Decomposition
Models can be trained using pgml.train
on unlabeled data to identify important features within the data. To decompose a dataset into it's principal components, we can use the table or a view. Since decomposition is an unsupervised algorithm, we don't need a column that represents a label as one of the inputs to pgml.train
.
Example
This example trains models on the sklearn digits dataset -- which is a copy of the test set of the UCI ML hand-written digits datasets. This demonstrates using a table with a single array feature column for principal component analysis. You could do something similar with a vector column.

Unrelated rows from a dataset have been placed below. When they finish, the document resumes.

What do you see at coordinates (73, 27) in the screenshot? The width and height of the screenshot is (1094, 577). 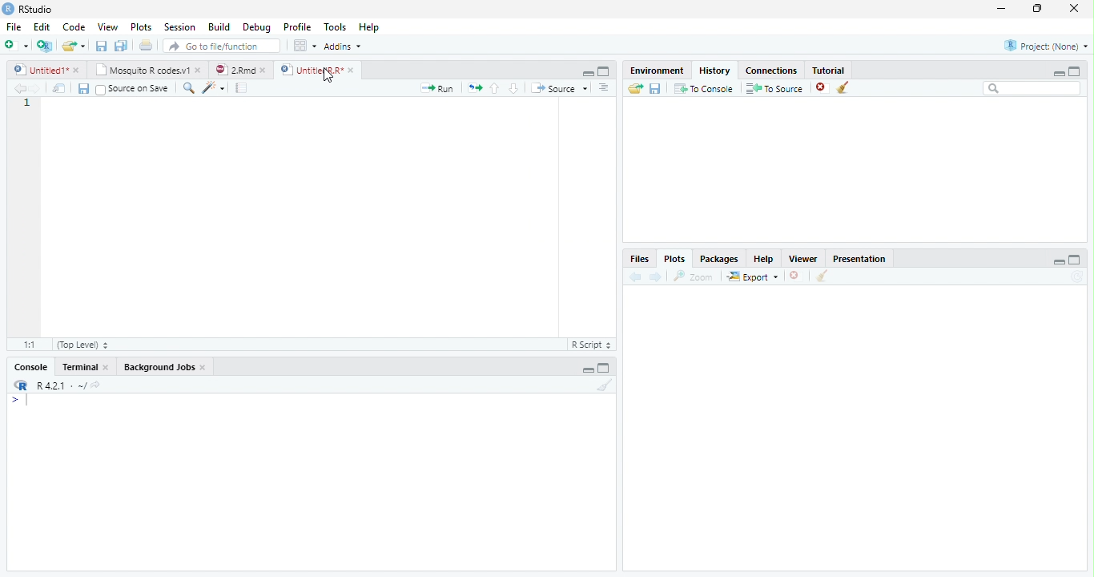 I see `Code` at bounding box center [73, 27].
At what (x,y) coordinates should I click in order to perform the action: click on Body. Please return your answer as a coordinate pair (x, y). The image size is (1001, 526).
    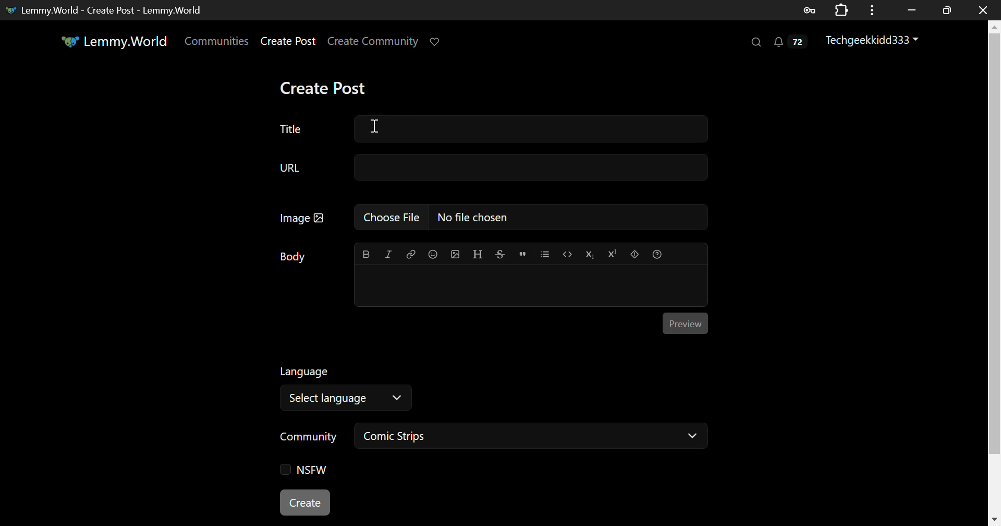
    Looking at the image, I should click on (294, 257).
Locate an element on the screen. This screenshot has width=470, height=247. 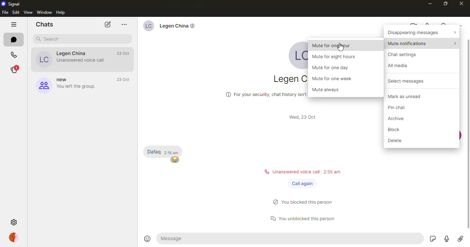
window is located at coordinates (44, 12).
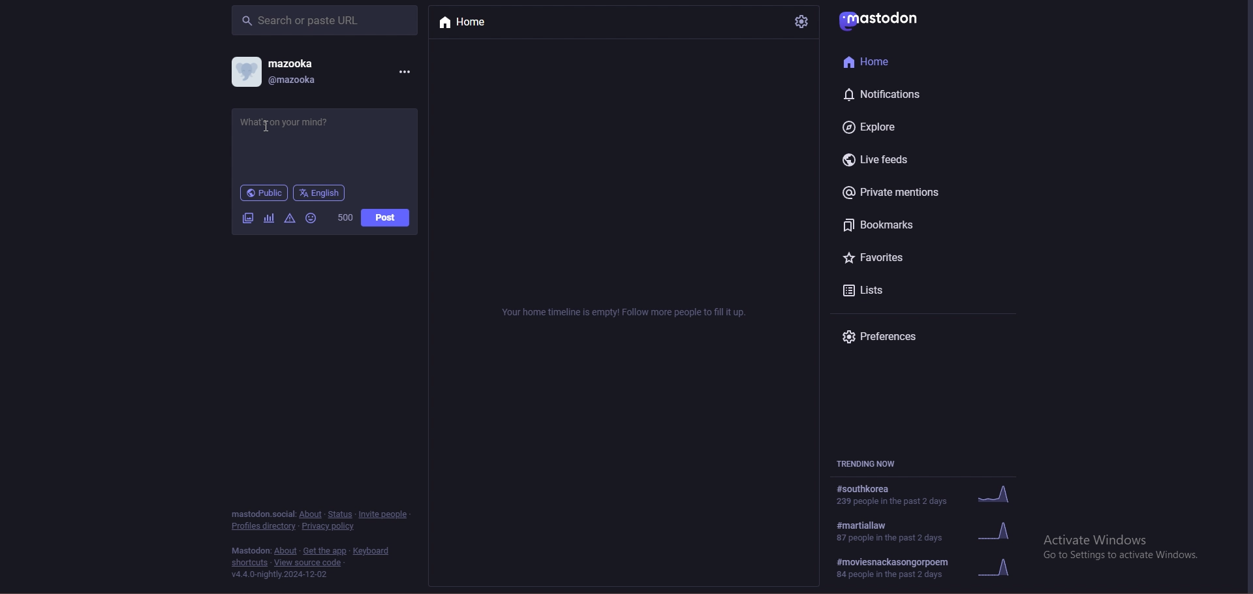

SELECT pgml.load_dataset('digits');
-- create an unlabeled table of the images for unsupervised learning
CREATE VIEW pgml.digit_vectors AS
SELECT image FROM pgml.digits;
-- view the dataset
SELECT left(image::text, 40) || ',...}' FROM pgml.digit_vectors LIMIT 10;
-- train a simple model to cluster the data
SELECT * FROM pgml.train('Handwritten Digit Components', 'decomposition', 'pgml.digit_vectors', hyperparams => '{"n_components": 3}');
-- check out the compenents
SELECT target, pgml.decompose('Handwritten Digit Components', image) AS pca
FROM pgml.digits
LIMIT 10;
Note that the input vectors have been reduced from 64 dimensions to 3, which explain nearly half of the variance across all samples.
Algorithms
All decomposition algorithms implemented by PostgresML are online versions. You may use the pgml.decompose function to decompose novel data points after the model has been trained.
Algorithm | Reference |
---|---|
pca |
PCA |
Examples
SELECT * FROM pgml.train('Handwritten Digit Clusters', algorithm => 'pca', hyperparams => '{"n_components": 10}');